222. Memorandum From Acting Secretary of State Katzenbach to President Johnson1

SUBJECT

  • Action Program to Carry Out the Recommendations of the Korry Report on African Development Policies and Programs

Following your approval in principle of the Korry Report last August, and pursuant to NSAM 356 of October 5, 1966, the Secretary of [Page 364] State designated Assistant Secretary Joseph Palmer to develop a program of action to carry out the Korry Report recommendations. Mr. Palmer and his staff undertook extensive consultations within the State Department, with AID and with the other ten Departments and Agencies to whom the NSAM was addressed. All these Agencies carefully reviewed the Report and gave Mr. Palmer their views on the recommendations of direct concern to each of them. He also kept in close touch with Mr. Walt W. Rostow and his staff

As a result, we now have an “action program” on each of the forty-two recommendations in the Korry Report (Enclosed).2 Where there was disagreement with the specifics of many of Ambassador Korry’s recommendations, an alternative course of action has been agreed to and a program to carry it out has also been approved. Many of these programs are already under way. Others will now be able to proceed along the approved course of action.

There was broad agreement with Ambassador Korry’s proposed strategy and the essential elements of his Report. These could be characterized as follows:

  • —Development and strengthening of multilateral donor coordination mechanisms for dealing with African development;
  • —Concentration of assistance to Africa on functional sectors of fundamental importance and on programs around which regional and sub-regional institutions and activities can be built or reinforced in such fields as infrastructure development, agriculture, education and health;
  • —Stimulation of increased U.S. private investment in Africa:
  • —Concentration of major economic development assistance in those countries where it can be utilized most effectively, and reliance on regional and multilateral organizations and methods as our primary means for development support elsewhere;
  • —A modest annual increase in AID development assistance to Africa, as well as an increase in the total resources available to the IDA so that it can also increase assistance to Africa;
  • —A revision of AID procedures for its work in Africa;
  • —Participation in an effective international cocoa agreement;
  • —Support for arms limitation and control in Africa.

While all of the individual action programs should be considered together as a new approach to African development, we wish to draw your attention to certain of them which are of particular interest and are described in the immediately underlying enclosure.

[Page 365]

Follow-Up

At the end of each action program, we have noted the agency which has follow-up responsibility for that program. In keeping with the spirit of NSAM 356, the Secretary of State will report to you again on the status of the major action programs at the end of March 1967 and then as regularly thereafter as he deems advisable to keep you fully informed of how we have implemented the Korry Report.

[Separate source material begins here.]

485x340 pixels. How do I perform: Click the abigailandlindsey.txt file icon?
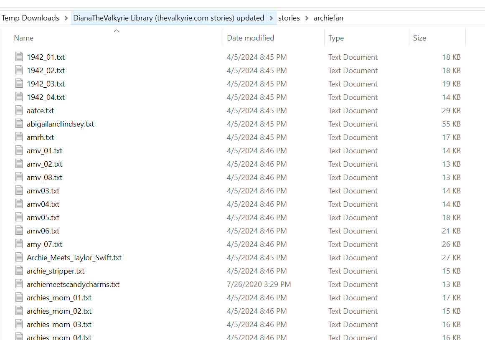(x=19, y=124)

Now that the review of assistance policies and programs in Africa, which you called for last May, has been carried out, we plan urgently to address the question of public presentation of the results. Such presentation must take account of several distinctly different audiences: the recipient African nations, interested European and other donor countries, the United States Congress and the American public. We need to describe how this combination of actions will maximize our responsiveness to expressed African needs, while contributing to orderly economic and social development and serving U.S. national interests.

We shall inform you no later than January 1967 of how these courses of action can best be presented to other nations and to the American Congress and public.

Nicholas deB Katzenbach
  1. Source: Johnson Library, National Security File, Hamilton Files, Korry Report on African Development Policy & Programs. Confidential.
  2. Not printed. For the Korry Report, see Document 215.